◆ **What needs to be done**:
Locate the line that contains "This screenshot has width=720, height=450." in the entries below, then repeat it and every following line through the line that contains "Viewport: 411px width, 532px height.", exactly, and no others.

(Stored data)
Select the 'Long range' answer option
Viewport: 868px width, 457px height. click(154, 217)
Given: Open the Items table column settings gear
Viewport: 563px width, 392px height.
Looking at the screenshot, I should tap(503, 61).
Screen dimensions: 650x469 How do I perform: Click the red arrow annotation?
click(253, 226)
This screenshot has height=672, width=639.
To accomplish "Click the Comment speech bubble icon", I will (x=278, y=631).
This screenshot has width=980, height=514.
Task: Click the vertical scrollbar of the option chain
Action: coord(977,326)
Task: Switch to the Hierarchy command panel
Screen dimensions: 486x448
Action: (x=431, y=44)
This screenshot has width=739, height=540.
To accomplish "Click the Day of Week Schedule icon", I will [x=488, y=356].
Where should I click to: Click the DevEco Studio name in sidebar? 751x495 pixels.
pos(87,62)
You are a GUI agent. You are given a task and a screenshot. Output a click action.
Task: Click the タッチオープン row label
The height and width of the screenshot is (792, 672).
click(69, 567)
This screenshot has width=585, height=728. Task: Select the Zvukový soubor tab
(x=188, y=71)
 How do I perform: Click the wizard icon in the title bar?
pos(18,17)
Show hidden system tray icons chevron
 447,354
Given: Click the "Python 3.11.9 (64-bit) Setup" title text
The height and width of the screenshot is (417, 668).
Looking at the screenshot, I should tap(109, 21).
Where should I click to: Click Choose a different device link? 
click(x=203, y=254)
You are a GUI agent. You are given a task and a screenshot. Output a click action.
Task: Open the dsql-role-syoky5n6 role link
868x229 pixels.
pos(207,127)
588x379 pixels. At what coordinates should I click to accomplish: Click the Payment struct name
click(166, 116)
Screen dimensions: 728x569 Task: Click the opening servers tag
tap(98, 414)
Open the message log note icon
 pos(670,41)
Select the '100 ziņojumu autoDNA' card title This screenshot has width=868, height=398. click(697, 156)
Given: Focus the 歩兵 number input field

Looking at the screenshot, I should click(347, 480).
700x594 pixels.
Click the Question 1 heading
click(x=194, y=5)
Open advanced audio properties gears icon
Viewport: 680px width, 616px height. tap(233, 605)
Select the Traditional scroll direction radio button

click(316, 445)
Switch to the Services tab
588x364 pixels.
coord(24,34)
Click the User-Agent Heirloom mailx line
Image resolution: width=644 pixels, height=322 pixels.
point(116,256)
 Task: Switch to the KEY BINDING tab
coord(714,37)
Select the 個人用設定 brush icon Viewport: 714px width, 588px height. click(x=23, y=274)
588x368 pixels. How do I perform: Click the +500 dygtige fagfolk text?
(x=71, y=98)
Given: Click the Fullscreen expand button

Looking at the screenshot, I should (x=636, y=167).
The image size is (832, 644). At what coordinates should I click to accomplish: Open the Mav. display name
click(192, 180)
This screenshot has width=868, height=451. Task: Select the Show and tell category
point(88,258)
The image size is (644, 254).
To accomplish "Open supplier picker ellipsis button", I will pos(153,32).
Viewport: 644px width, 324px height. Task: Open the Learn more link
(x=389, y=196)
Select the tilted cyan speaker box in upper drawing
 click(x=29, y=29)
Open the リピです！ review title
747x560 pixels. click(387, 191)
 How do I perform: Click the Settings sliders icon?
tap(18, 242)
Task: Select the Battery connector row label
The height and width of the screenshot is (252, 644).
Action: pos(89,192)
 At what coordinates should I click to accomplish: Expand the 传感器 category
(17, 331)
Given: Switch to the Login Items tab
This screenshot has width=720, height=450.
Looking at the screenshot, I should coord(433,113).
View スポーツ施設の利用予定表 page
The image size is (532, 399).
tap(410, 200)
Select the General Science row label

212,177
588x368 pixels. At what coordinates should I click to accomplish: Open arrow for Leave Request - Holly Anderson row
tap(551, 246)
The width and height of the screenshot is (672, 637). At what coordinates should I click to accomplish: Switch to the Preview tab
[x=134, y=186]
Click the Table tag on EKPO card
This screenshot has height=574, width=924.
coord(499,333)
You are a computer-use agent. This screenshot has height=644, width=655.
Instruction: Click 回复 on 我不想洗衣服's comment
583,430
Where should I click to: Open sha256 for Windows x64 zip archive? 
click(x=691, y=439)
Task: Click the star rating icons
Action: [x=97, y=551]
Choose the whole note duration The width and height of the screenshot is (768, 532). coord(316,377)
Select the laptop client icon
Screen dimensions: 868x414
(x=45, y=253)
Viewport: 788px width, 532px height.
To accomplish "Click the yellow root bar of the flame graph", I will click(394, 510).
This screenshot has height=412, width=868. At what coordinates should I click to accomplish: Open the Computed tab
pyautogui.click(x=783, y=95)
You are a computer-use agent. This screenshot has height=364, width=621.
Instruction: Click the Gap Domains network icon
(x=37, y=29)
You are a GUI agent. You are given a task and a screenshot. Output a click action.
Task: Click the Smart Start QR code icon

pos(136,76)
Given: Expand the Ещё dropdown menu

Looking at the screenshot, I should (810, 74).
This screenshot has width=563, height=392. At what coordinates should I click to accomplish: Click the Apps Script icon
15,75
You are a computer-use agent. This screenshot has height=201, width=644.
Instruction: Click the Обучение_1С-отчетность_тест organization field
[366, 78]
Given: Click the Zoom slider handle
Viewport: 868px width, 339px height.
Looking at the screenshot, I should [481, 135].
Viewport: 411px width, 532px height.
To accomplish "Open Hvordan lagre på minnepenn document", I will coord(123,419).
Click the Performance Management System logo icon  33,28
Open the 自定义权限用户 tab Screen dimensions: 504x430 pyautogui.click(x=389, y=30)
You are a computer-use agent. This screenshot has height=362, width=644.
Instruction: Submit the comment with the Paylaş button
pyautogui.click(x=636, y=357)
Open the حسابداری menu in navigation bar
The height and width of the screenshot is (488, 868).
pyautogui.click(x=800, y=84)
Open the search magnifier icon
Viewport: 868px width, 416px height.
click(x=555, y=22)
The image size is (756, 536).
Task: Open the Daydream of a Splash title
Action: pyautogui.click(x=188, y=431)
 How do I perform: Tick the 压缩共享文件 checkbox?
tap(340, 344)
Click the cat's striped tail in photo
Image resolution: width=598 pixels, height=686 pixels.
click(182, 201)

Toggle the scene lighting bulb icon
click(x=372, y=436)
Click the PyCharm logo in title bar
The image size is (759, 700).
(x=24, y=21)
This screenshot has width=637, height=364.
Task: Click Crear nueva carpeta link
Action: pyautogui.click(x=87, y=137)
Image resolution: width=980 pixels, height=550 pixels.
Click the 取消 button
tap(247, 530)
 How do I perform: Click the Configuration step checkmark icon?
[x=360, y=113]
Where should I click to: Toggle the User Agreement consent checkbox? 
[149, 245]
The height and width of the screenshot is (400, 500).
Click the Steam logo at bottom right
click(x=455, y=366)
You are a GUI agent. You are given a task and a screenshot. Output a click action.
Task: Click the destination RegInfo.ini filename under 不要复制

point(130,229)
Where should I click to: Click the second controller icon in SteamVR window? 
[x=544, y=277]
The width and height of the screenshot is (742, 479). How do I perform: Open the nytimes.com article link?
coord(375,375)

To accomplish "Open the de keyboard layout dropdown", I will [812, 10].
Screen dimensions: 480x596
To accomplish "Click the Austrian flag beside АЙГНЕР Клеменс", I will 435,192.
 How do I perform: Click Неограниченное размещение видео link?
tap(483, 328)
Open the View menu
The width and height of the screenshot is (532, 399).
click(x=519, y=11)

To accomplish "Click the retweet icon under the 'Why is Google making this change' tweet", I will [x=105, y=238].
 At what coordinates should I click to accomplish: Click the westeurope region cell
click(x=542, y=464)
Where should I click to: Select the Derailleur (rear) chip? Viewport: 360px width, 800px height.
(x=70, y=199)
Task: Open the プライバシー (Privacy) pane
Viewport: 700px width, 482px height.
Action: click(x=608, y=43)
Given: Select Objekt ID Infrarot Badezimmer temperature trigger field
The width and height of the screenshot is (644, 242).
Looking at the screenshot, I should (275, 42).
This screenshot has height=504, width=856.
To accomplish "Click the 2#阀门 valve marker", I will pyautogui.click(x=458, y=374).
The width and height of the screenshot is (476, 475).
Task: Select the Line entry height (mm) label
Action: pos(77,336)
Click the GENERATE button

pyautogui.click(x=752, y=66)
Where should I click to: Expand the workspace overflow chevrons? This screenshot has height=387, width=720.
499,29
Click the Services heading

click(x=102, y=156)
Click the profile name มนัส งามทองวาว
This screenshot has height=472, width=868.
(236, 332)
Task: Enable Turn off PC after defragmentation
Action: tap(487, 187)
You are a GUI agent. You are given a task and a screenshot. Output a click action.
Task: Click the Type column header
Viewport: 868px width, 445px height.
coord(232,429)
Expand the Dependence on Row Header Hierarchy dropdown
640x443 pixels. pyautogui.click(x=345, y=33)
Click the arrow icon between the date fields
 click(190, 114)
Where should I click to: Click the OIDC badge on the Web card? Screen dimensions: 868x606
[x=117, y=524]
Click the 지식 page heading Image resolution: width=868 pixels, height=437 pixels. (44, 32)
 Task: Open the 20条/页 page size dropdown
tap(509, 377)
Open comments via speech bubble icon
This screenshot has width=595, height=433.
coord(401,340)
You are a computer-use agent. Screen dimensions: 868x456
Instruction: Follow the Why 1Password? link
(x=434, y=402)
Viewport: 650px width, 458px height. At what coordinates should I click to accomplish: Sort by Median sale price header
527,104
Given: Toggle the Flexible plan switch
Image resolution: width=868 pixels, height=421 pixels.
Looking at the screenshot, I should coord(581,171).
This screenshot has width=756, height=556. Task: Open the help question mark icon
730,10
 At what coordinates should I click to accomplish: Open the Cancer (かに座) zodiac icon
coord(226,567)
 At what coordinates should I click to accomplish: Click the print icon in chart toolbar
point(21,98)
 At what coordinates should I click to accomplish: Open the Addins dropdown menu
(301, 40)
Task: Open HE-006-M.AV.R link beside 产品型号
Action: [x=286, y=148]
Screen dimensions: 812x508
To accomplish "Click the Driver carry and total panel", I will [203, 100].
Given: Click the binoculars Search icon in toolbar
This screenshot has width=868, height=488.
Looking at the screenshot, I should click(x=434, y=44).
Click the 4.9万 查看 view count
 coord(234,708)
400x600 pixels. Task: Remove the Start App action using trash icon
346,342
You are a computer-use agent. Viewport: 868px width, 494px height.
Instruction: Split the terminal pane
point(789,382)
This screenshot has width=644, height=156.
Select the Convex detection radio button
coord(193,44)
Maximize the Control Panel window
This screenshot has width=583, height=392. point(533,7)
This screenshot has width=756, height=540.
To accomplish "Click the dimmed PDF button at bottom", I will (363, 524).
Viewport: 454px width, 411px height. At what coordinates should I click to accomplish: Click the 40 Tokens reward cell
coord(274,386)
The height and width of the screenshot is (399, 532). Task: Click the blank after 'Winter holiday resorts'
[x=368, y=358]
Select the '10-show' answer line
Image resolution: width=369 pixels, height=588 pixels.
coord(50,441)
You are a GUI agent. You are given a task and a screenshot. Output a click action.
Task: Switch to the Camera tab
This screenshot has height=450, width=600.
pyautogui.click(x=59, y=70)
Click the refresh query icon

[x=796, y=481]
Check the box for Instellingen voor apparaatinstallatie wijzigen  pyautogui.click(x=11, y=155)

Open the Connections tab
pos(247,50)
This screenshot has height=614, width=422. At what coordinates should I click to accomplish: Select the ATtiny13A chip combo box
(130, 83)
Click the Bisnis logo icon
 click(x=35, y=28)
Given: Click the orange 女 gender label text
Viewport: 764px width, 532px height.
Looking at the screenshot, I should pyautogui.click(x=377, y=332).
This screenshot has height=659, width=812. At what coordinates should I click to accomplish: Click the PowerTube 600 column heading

◆ **Answer to the problem**:
This screenshot has width=720, height=450.
Looking at the screenshot, I should coord(433,113).
View スポーツ施設の利用予定表 page
The image size is (532, 399).
tap(410, 200)
Select the General Science row label

212,177
588x368 pixels. At what coordinates should I click to accomplish: Open arrow for Leave Request - Holly Anderson row
tap(551, 246)
The width and height of the screenshot is (672, 637). At what coordinates should I click to accomplish: Switch to the Preview tab
[x=134, y=186]
Click the Table tag on EKPO card
This screenshot has height=574, width=924.
coord(499,333)
You are a computer-use agent. This screenshot has height=644, width=655.
Instruction: Click 回复 on 我不想洗衣服's comment
583,430
Where should I click to: Open sha256 for Windows x64 zip archive? 
click(x=691, y=439)
Task: Click the star rating icons
Action: [x=97, y=551]
Choose the whole note duration The width and height of the screenshot is (768, 532). coord(316,377)
Select the laptop client icon
Screen dimensions: 868x414
(x=45, y=253)
Viewport: 788px width, 532px height.
To accomplish "Click the yellow root bar of the flame graph", I will click(394, 510).
This screenshot has height=412, width=868. At what coordinates should I click to accomplish: Open the Computed tab
pyautogui.click(x=783, y=95)
You are a computer-use agent. This screenshot has height=364, width=621.
Instruction: Click the Gap Domains network icon
(x=37, y=29)
You are a GUI agent. You are given a task and a screenshot. Output a click action.
Task: Click the Smart Start QR code icon

pos(136,76)
Given: Expand the Ещё dropdown menu

Looking at the screenshot, I should (810, 74).
This screenshot has width=563, height=392. At what coordinates should I click to accomplish: Click the Apps Script icon
15,75
You are a computer-use agent. This screenshot has height=201, width=644.
Instruction: Click the Обучение_1С-отчетность_тест organization field
[366, 78]
Given: Click the Zoom slider handle
Viewport: 868px width, 339px height.
Looking at the screenshot, I should [481, 135].
Viewport: 411px width, 532px height.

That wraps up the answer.